Is it Honda’s time to end long wait?

It has been 28 years since Honda savoured a triumph on home soil but this season surely represents its best chance in decades. In the early years of the hybrid era it endured humiliation at the venue which it owns but its progress, and switch to powering Red Bull, has propelled it into contention for victories at points this year. It has triumphed twice and is now among the big boys. It compromised its prospects in Russia, taking penalties to get fresher power units, and while the days of a ‘Suzuka special’ are long gone, it is a place where it can risk turning it up to 11 – with no title on the line – as it did in Austria. Win or bust and to hell with the rest of the season? Not quite, but this is an important weekend for Honda to demonstrate its progress to its home spectators, particularly with the board yet to commit officially beyond 2020.  

Can Ferrari keep a lid on driver tensions?

What would you do if you were Mattia Binotto? The excellent engineer turned Team Principal, for the first time, faces a serious driver management quandary. It is clear that, if not well maintained, the relationship between Sebastian Vettel and Charles Leclerc is likely to sour further. Vettel was irate at Leclerc for the Monza Q3 antics, for which Leclerc was held accountable, while Leclerc was miffed but understanding about the outcome in Singapore. Vettel’s refusal to concede the lead in Russia – “I would have passed him anyway” – raised eyebrows and while a becalmed Leclerc re-captured the position, it was done through strategy, albeit later denied by Ferrari that this was its intention. Leclerc is the in-form man, particularly in qualifying, but Vettel insists he is still as fast in race trim. Vettel is the heavily-paid four-time champion, Leclerc the rapidly rising protégé marked out as Ferrari’s future. There are now two roosters in the hen house, so how do you placate both?

Can Racing Point keep racing for points?

This year has been a rebuilding one for Racing Point (nee Force India) in the wake of its mid-2018 takeover that prompted compromises with its early 2019 package. Having begun the year with a basic car it understandably struggled to fight for the top 10, scoring just two points in a six-race spell through the spring. But it introduced a three-part upgrade package across Germany, Hungary and Singapore, and since then has been back in the mix. Sergio Perez has scored a sixth and two sevenths, while Lance Stroll can consider himself unfortunate not to have added to his tally. Saturday pace remains a relative weakness but Sunday speed has now improved to the extent that Racing Point is back in contention to fight Renault and McLaren. It surely now has eyes on Toro Rosso’s sixth place which, given all that has happened, and the improvements made by its opponents, would represent a fine finishing position.

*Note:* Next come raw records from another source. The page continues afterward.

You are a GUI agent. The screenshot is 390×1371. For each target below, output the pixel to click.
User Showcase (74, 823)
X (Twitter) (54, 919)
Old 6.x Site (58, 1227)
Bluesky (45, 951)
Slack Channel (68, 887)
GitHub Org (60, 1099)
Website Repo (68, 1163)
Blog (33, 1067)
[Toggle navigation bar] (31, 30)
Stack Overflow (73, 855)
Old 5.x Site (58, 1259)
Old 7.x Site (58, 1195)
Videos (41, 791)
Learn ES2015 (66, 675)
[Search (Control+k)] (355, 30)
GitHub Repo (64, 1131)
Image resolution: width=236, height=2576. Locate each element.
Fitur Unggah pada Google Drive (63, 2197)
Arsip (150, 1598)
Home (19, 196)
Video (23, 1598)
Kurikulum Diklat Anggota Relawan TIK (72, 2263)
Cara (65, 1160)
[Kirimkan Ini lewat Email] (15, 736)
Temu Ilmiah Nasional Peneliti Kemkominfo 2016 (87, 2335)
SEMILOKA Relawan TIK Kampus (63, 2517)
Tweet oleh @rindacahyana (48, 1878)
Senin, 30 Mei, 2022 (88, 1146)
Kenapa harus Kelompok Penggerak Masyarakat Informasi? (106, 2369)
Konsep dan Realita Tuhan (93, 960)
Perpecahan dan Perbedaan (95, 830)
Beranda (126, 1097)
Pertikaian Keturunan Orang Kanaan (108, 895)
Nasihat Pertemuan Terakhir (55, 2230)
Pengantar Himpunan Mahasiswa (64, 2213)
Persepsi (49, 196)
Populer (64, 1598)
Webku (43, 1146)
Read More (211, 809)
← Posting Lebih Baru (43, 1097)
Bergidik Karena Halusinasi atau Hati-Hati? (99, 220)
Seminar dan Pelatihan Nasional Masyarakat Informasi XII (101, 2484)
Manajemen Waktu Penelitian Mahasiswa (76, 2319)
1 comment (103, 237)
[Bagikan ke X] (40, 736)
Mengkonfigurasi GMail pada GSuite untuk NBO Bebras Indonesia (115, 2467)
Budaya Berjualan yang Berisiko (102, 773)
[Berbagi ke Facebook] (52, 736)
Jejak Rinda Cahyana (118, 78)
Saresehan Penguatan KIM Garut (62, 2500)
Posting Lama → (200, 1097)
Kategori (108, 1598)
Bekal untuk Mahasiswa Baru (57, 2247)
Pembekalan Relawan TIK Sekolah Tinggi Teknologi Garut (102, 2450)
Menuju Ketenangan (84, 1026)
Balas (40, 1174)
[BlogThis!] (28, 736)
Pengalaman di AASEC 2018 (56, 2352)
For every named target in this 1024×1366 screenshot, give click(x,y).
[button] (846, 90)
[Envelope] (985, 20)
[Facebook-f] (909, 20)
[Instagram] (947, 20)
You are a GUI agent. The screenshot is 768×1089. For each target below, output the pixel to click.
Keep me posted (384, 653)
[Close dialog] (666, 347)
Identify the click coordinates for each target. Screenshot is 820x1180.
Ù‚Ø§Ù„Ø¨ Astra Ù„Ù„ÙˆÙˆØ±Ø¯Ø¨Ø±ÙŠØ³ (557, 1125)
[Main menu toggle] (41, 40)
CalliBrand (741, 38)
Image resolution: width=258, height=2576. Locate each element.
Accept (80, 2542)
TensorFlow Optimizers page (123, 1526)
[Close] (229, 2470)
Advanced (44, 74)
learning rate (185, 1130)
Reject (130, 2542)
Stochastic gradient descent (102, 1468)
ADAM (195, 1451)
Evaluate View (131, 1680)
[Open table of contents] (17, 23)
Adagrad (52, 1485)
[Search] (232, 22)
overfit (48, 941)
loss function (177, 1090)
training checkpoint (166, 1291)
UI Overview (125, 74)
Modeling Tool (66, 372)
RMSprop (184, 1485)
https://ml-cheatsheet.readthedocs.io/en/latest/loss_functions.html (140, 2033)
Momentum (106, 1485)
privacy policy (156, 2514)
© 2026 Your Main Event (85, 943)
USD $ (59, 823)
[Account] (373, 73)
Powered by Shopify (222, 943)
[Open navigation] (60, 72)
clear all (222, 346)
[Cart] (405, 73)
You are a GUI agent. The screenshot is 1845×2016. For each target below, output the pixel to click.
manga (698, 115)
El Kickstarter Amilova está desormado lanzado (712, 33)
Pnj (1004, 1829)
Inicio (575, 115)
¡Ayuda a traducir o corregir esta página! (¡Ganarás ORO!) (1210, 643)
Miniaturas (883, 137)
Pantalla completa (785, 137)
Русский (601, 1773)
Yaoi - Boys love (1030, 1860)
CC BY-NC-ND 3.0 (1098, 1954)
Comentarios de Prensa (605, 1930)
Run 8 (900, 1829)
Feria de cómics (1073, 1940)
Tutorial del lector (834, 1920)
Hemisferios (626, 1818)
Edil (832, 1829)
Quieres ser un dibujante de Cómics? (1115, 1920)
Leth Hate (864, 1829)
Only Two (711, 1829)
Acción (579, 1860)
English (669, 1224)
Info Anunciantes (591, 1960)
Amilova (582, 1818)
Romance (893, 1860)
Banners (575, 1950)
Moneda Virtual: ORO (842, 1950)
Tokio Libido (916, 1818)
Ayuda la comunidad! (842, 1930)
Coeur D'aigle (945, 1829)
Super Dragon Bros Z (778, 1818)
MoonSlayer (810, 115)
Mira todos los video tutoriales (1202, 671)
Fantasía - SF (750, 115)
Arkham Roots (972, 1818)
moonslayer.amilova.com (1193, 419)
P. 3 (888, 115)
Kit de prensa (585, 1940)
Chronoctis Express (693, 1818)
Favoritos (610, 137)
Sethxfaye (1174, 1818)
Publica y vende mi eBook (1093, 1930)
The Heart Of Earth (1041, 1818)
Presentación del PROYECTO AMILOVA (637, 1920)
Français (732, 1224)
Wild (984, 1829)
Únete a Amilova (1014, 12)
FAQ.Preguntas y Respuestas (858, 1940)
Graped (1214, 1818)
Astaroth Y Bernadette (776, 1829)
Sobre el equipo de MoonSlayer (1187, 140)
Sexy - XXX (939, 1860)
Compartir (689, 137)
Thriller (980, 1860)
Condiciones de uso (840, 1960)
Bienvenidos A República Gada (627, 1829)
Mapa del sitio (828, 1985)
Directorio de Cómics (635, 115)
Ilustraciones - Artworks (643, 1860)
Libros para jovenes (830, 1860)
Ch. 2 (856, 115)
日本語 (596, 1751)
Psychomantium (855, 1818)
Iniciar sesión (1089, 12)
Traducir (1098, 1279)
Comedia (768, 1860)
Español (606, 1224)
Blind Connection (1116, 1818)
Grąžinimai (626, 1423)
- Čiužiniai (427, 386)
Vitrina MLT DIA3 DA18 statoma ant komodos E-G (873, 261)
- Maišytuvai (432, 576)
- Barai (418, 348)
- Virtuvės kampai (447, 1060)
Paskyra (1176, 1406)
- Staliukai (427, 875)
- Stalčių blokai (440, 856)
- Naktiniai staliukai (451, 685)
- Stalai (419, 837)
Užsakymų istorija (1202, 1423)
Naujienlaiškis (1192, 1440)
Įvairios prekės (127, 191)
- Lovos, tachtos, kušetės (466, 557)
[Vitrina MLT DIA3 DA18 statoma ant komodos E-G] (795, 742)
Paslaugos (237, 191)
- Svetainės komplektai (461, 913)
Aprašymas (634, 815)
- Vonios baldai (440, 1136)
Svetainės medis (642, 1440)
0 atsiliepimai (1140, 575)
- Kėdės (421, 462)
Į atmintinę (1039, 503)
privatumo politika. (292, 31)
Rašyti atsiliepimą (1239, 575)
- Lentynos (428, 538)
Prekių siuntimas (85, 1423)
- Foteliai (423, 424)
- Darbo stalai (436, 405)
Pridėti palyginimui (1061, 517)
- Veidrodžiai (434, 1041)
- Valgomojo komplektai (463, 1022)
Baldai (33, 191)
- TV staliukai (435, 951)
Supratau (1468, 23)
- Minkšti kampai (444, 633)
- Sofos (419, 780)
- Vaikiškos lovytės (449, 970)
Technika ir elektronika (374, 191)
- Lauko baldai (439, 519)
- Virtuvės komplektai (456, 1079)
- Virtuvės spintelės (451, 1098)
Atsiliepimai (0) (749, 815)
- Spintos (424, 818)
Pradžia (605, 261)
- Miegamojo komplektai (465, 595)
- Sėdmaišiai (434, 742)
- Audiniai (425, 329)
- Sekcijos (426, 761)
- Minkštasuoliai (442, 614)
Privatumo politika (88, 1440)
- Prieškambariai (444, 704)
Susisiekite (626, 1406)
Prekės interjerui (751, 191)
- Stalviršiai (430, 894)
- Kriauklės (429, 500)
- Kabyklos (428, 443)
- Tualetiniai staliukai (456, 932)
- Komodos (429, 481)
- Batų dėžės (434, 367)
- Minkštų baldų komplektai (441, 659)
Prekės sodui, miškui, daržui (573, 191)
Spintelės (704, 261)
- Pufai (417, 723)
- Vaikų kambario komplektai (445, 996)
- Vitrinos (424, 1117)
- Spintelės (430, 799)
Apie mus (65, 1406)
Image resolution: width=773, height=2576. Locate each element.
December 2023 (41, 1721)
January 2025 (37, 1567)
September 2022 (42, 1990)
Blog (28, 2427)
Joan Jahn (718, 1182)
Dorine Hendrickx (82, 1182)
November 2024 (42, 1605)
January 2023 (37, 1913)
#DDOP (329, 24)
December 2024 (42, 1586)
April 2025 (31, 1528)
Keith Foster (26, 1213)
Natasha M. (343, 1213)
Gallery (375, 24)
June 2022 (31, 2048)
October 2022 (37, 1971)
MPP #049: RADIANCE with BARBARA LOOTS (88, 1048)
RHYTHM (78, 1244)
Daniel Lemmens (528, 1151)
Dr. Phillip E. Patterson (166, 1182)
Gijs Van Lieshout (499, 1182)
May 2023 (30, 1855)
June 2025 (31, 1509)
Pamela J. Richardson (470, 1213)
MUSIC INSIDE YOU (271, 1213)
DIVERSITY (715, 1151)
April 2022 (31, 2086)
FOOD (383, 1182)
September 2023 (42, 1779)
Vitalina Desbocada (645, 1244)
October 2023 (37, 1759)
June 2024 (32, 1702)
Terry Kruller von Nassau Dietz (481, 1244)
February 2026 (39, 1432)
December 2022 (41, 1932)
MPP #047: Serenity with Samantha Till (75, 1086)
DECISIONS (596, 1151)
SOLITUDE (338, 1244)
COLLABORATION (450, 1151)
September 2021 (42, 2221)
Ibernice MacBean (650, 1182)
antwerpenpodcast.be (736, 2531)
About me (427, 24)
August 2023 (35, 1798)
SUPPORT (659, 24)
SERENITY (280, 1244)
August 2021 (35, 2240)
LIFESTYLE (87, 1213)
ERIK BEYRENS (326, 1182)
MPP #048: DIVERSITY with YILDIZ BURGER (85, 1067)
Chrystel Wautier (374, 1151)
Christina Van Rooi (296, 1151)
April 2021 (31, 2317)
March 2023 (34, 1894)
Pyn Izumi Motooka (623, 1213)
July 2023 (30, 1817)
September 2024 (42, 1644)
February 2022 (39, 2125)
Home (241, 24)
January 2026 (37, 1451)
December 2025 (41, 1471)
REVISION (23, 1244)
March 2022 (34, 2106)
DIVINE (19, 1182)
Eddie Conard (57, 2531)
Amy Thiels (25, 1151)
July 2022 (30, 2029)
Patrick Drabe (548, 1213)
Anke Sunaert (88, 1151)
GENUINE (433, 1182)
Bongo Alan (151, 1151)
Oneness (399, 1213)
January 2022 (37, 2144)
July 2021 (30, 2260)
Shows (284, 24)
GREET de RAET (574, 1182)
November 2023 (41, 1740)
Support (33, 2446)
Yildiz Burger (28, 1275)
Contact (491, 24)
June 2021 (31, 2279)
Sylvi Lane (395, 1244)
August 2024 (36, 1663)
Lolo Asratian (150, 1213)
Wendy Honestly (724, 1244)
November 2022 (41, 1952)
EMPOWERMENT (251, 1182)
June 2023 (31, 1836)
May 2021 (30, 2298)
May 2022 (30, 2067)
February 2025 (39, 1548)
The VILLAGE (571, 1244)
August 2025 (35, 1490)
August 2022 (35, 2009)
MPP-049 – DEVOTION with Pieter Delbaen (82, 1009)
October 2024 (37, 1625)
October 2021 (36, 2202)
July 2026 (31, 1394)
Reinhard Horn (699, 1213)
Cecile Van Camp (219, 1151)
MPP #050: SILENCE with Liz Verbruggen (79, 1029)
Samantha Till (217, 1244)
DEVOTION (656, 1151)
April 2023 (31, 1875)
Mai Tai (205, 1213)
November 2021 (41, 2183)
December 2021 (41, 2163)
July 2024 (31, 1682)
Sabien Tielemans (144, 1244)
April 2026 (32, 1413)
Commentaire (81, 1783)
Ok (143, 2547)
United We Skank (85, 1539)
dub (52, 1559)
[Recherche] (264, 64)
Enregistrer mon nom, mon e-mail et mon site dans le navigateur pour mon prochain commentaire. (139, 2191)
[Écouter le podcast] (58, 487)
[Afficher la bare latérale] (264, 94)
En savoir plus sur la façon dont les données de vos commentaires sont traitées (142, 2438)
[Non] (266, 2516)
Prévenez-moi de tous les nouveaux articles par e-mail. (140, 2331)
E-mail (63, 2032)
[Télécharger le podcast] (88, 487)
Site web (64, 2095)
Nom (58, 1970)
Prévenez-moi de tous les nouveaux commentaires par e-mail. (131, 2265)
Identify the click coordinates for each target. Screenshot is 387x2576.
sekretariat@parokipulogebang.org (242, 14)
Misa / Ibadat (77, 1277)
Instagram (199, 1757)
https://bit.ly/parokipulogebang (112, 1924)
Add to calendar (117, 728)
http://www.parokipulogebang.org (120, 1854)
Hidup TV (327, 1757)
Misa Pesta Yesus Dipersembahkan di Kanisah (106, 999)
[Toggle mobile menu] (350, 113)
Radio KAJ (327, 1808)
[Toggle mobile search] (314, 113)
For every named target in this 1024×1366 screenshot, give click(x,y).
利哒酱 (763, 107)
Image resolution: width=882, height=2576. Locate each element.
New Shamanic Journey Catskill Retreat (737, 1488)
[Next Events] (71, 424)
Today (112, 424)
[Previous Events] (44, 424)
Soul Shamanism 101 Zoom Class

Can Raikkonen get out of current slump?

While Racing Point has progressed, Alfa Romeo has comparatively regressed, with Kimi Raikkonen point-less in four races. Whereas once he led the closely-contested midfield he is now down in P14, albeit just four points behind Lando Norris in P9. Alfa Romeo has suffered for pace recently but equally Raikkonen has made more errors than usual. Two crashes in Italy blighted a thoroughly languid weekend while in Singapore he clashed with Daniil Kvyat, and in Russia a scruffy Q2 effort and jump start skewered what little points prospects he had. A season that began in fine fashion, with points at each of the opening four events, is at risk of fizzling out in disappointment.